**REQUEST**. Copy down the part of the listing below that opens with the line containing "2440x1230 pixels." and closes with the line containing "click(926, 688)", both of those lines included. Omit the pictures from your answer.

**DATA EXTRACT**.
=-=-=-=-=

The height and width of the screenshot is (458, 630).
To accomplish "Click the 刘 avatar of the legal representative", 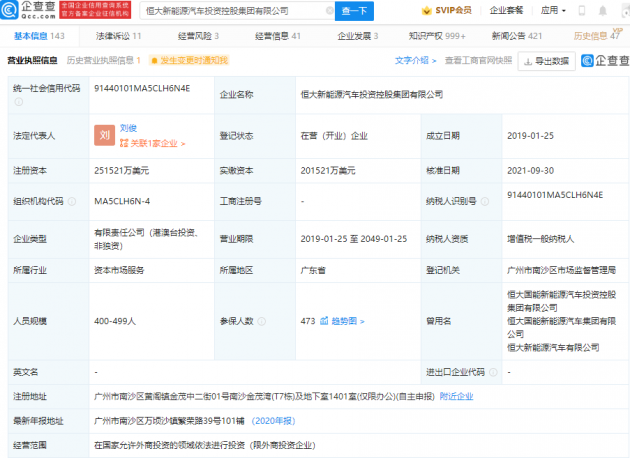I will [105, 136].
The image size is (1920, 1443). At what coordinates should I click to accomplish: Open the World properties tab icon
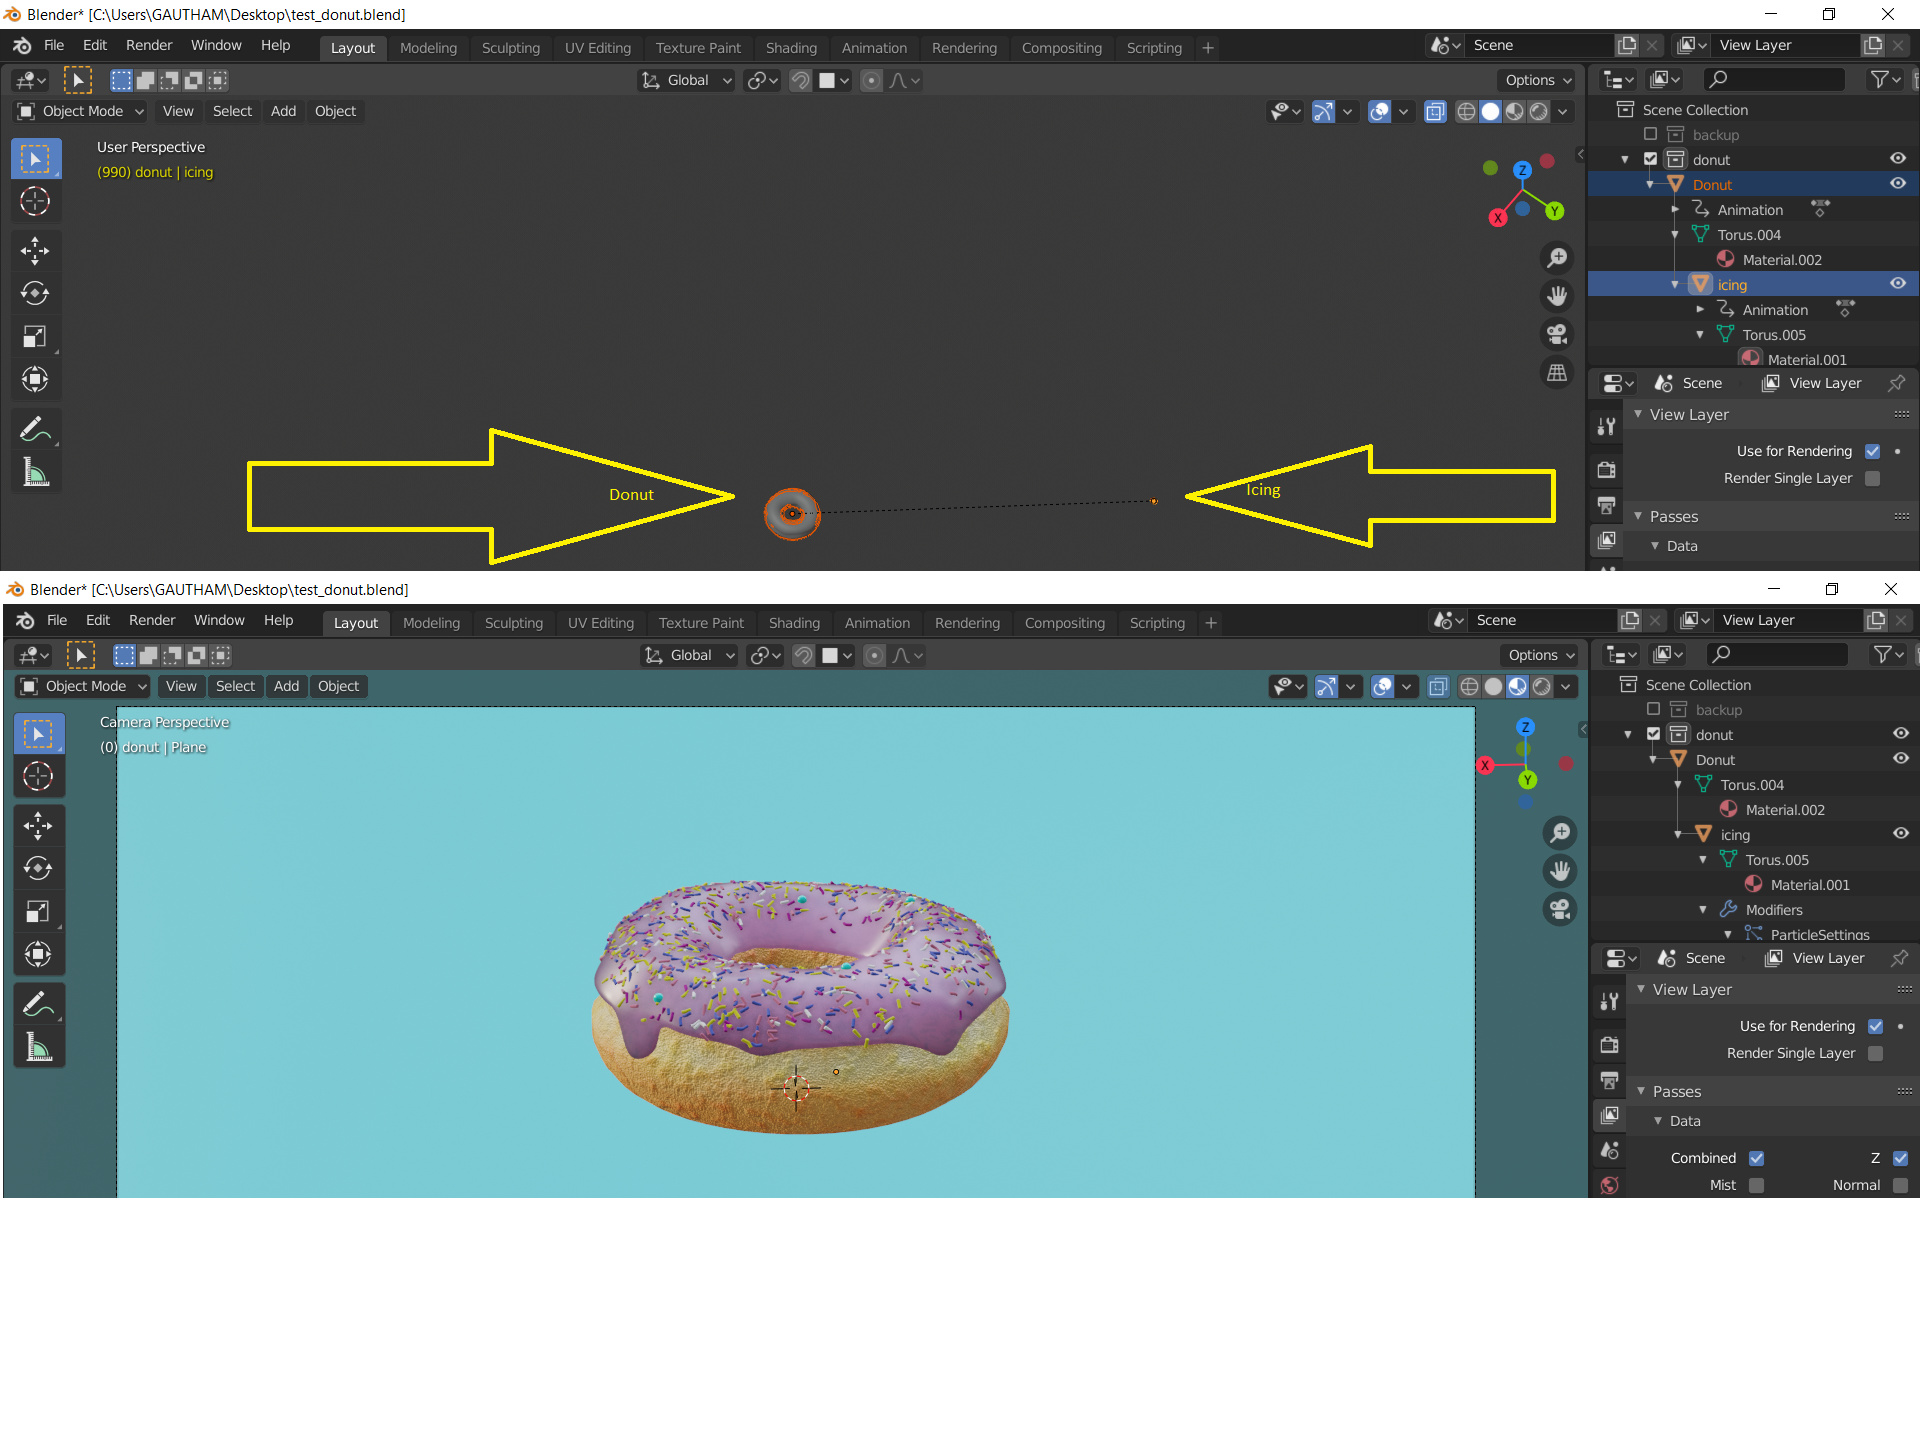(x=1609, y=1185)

=-=-=-=-=

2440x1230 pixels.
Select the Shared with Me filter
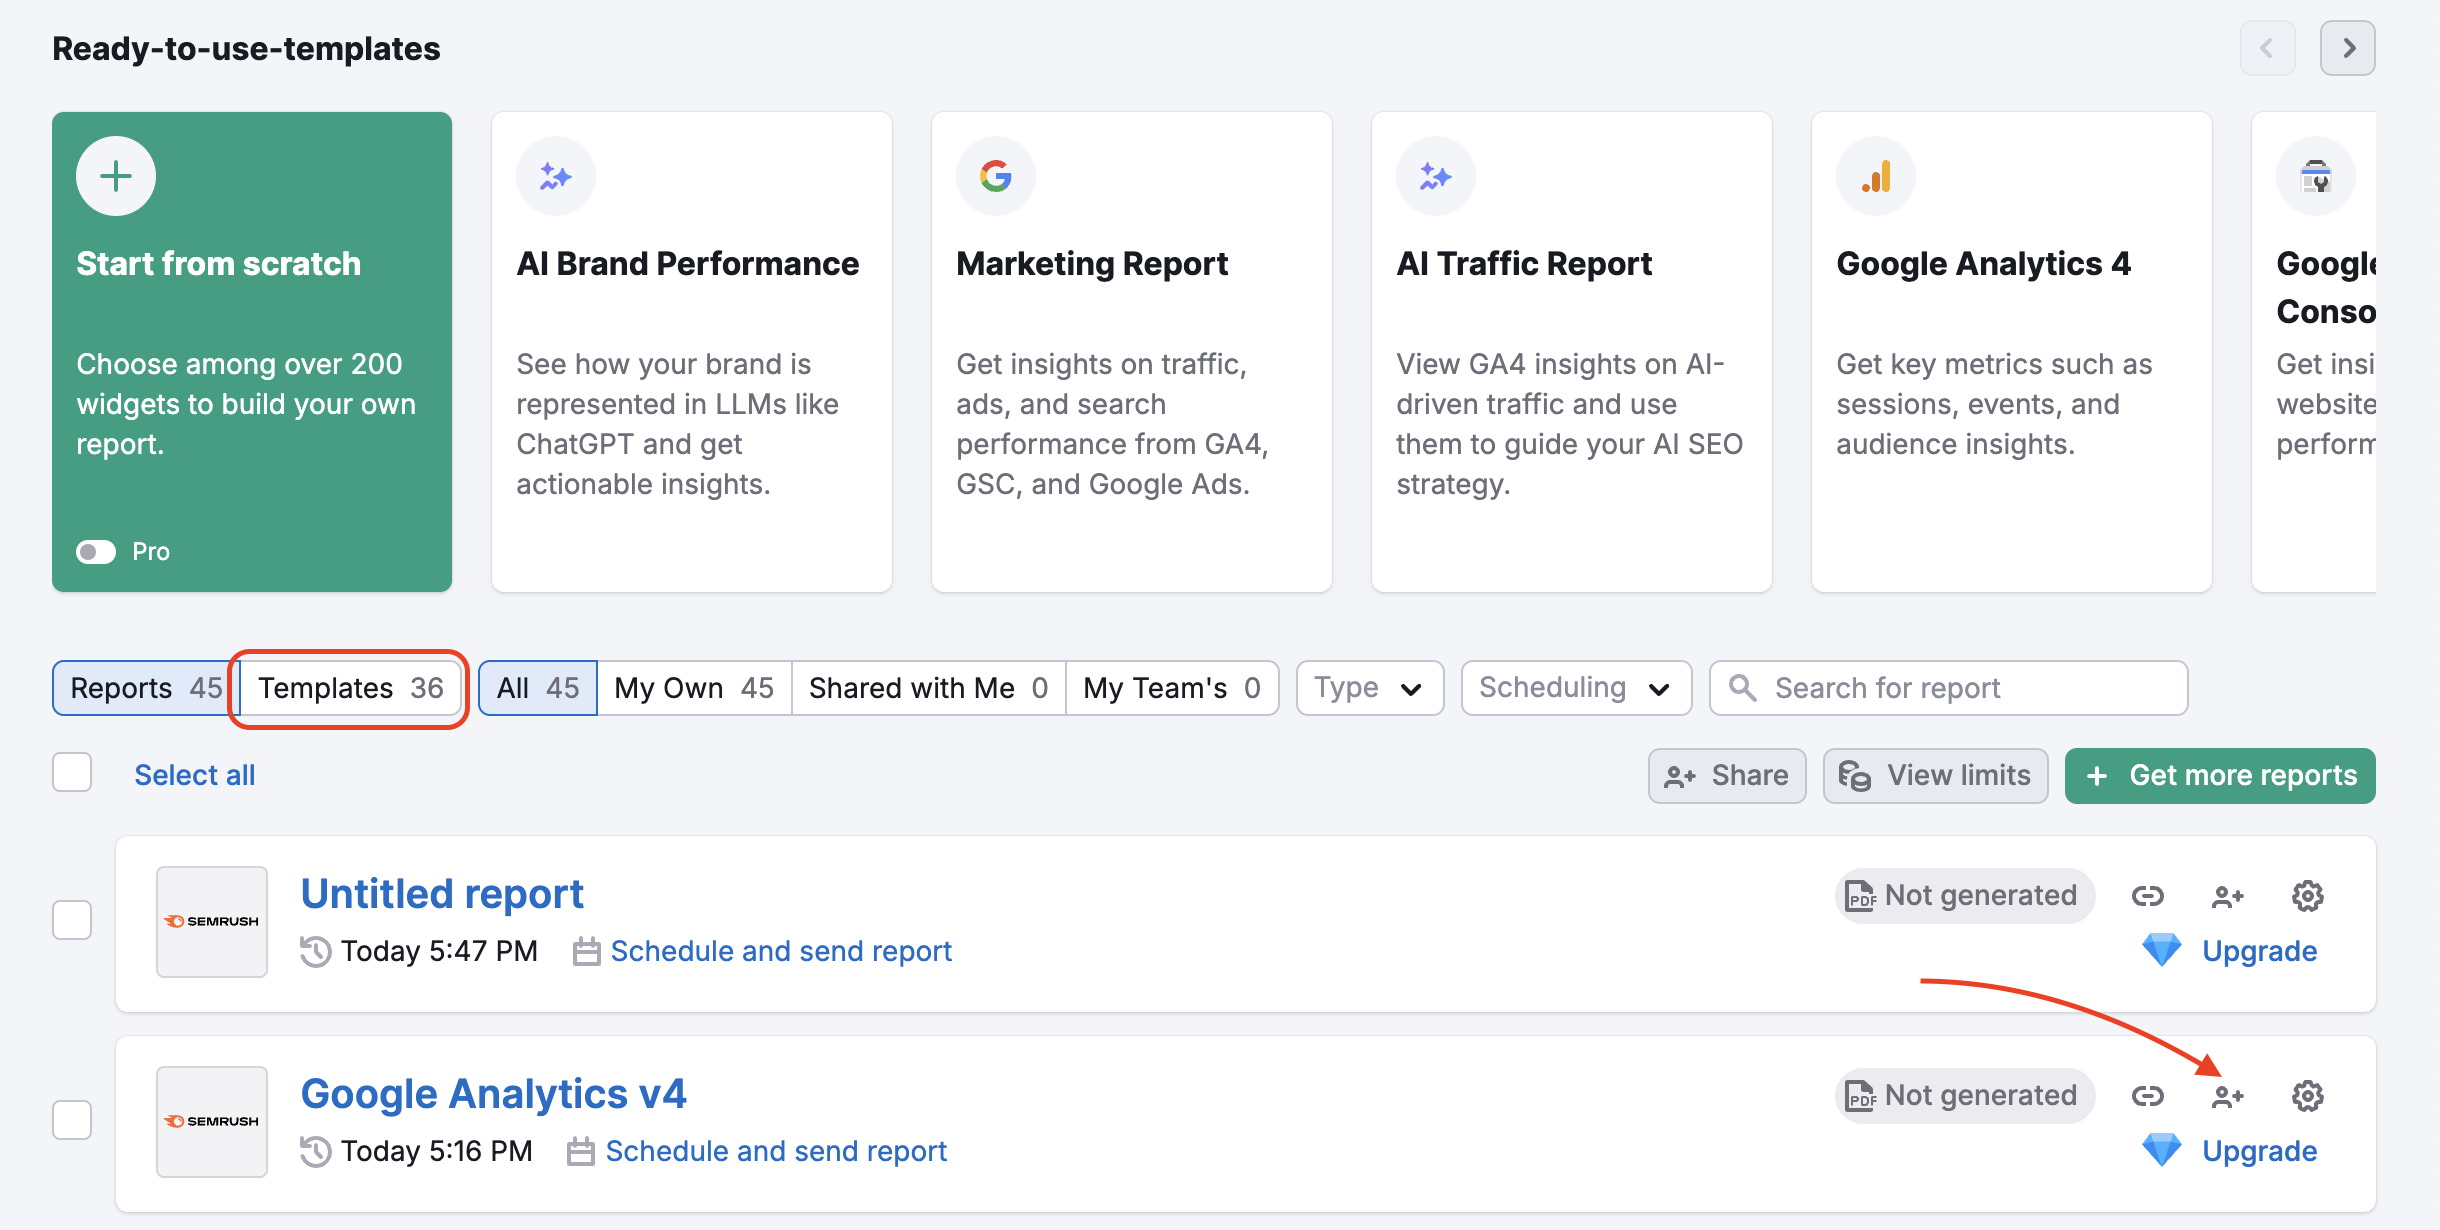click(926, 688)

=-=-=-=-=

**FINISHED EXERCISE**.
2440x1230 pixels.
Select the Shared with Me filter
click(926, 688)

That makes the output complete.